Using the listing that follows, filter out every line lacking the string "Sort" and return the rest.
[MATERIAL PROVIDED]
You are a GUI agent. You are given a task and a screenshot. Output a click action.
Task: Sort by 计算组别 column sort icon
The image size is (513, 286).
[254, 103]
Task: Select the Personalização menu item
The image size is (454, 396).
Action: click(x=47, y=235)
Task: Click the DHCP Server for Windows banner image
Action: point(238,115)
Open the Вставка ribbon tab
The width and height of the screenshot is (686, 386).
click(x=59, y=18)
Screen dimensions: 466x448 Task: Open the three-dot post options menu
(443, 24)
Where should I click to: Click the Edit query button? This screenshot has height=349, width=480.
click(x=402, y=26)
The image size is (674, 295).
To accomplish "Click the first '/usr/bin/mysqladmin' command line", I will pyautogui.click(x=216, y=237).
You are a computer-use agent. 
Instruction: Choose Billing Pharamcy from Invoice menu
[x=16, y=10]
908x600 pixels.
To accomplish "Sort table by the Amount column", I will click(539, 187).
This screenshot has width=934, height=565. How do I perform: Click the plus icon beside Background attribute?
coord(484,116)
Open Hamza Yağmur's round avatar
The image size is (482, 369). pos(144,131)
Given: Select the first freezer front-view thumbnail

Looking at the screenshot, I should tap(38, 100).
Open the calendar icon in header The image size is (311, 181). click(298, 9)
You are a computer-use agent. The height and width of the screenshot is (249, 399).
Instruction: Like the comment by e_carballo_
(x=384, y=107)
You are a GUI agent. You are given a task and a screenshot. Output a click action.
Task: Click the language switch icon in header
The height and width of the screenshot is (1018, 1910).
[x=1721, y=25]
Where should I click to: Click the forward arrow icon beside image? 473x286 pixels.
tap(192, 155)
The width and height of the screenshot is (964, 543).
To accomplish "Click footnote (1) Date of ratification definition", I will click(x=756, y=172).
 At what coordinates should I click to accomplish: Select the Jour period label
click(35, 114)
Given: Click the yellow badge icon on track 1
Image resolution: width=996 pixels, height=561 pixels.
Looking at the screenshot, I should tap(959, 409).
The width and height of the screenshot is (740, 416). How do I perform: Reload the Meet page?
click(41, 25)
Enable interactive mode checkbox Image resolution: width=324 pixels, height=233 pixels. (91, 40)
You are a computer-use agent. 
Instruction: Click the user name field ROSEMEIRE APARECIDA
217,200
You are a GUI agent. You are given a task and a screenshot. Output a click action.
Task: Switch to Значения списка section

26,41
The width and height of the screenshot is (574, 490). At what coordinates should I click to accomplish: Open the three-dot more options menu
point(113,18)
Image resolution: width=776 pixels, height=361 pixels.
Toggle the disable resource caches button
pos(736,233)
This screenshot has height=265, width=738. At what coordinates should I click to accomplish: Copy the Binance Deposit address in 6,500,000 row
[/MATERIAL PROVIDED]
## RESPONSE AREA
Task: Sort by 计算组别 column sort icon
To accomplish "Sort table by the Amount column", I will click(539, 187).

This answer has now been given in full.